Monday, Jun. 07, 1943

Nonessential?

> In Detroit laundries appealed in paid newspaper ads to the public to do their washing at home.

> Many Los Angeles husbands spent Sundays helping wives do the wash.

> New customers for diaper service in Washington, D.C. were accepted only on a doctor's prescription, certifying that the mothers were too ill to wash diapers themselves, or on priorities for war workers.

> The secretary-treasurer of a large, labor-short laundry in Portland, Ore. swept out the premises each morning.

> In Cleveland one company limited its customers to three shirts a week.

The laundry business, biggest U.S. service industry, is unable to cope with war. And summer, its busiest season, is hard upon it. As it valiantly tries to keep the nation's clothes clean, its profits fall, customer ill will has mounted, the number of lost socks and misplaced towels has vastly increased. In the last two months 100 U.S. laundries went out of business.

Increased Wartime Demand.

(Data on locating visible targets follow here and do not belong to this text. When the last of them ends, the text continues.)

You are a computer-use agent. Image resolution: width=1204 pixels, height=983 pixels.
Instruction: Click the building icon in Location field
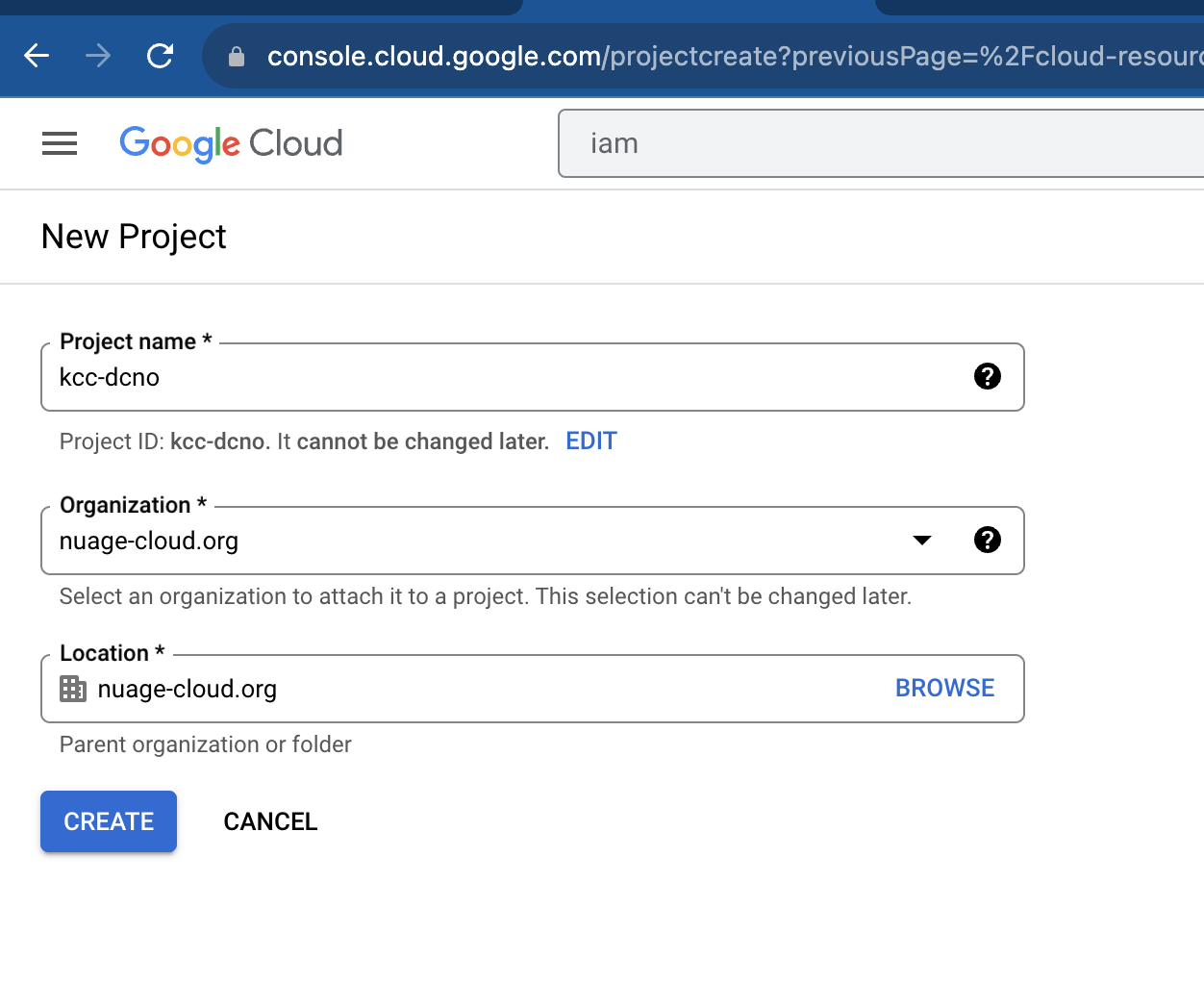pos(73,689)
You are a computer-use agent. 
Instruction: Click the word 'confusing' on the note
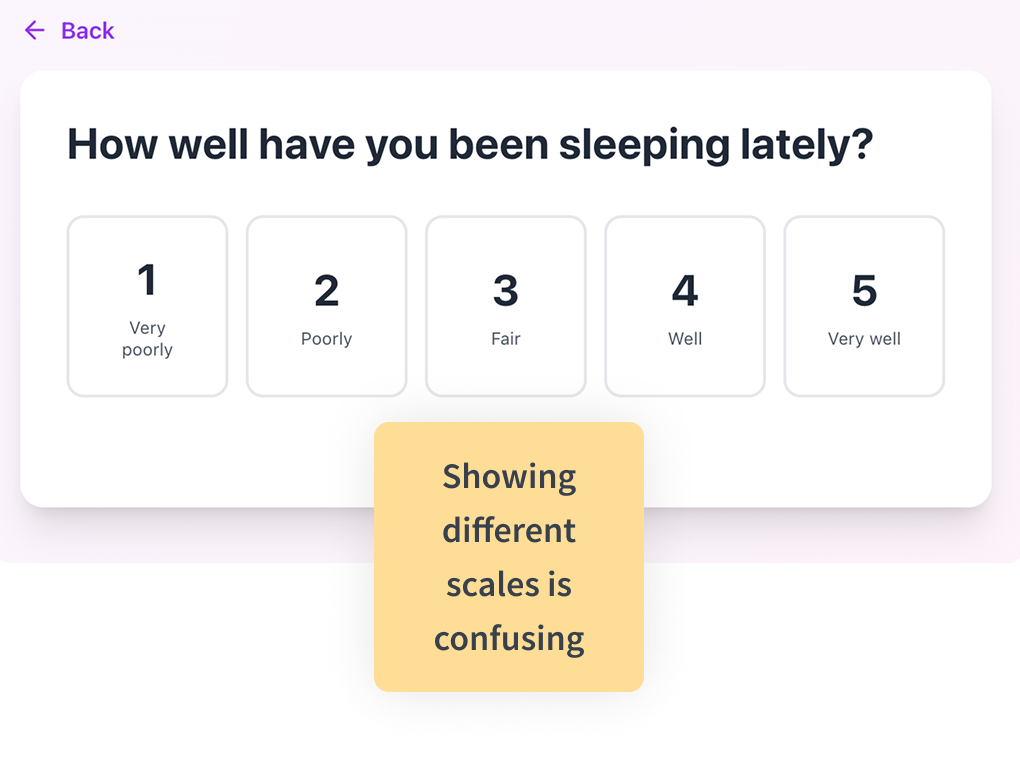click(x=509, y=639)
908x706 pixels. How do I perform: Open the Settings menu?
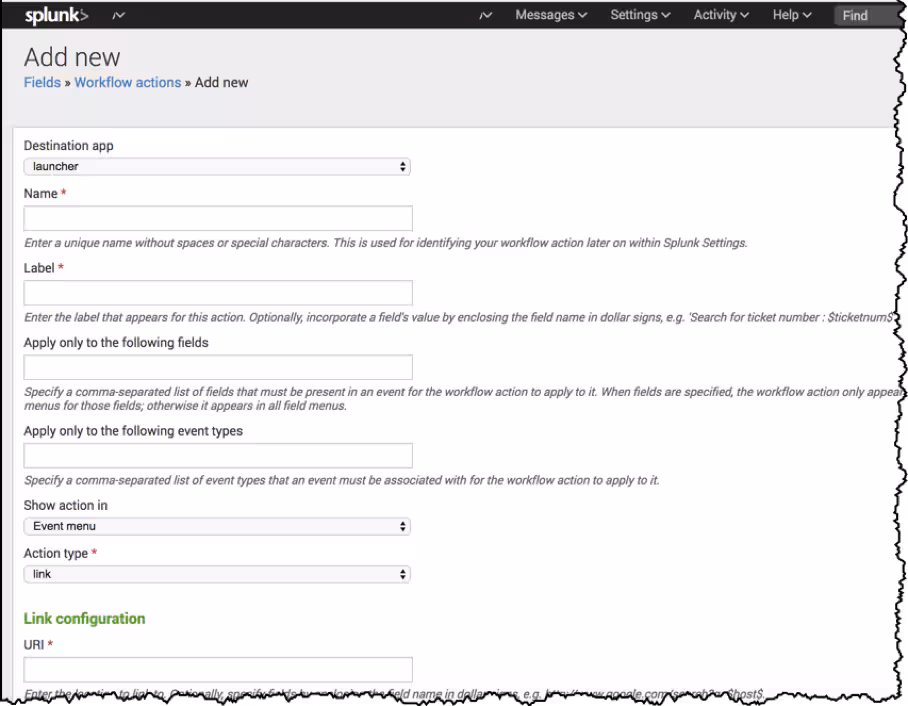tap(640, 15)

In addition to the primary fact that U.S. men & women are busier than ever, often at occupations which dirty their clothes more quickly, there are three main reasons why laundry sales have increased from 1941's $489,000,000 to 1943's estimated $600,000,000 : 1 ) more women leave their homes every day for offices and factories; 2) domestic help grows increasingly scarce; 3) new washing machines are unprocurable.

Decreased Laundry Resources. Price ceilings, as now fixed, work against most laundries. In many a large city near mili tary centers, Army & Navy have commandeered whole laundries. New laundry machinery and even replacement parts are difficult or impossible to get.

But all these troubles pale before the greatest laundry difficulty: manpower. Even though 75% of laundry workers were always women, no laundry now knows from one day to the next how many employes will appear for work. Labor turn over has run as high as 500% a year; inefficient workers have halved the laundry's output per man-hour while doubling the number of customers' complaints. Even if laundries were allowed to raise wages they could not compete with the higher wages paid by war industry.

Solutions. The laundries want them selves designated as essential or "locally needed" industry so that their help can be frozen (this has already been done in 39 cities). They declare they can do the irreducible minimum of the nation's washing only if they abandon all frills and "de luxe" services for the duration.

For the U.S. citizen the meaning was clear: shirts will be worn longer, sheets changed less often.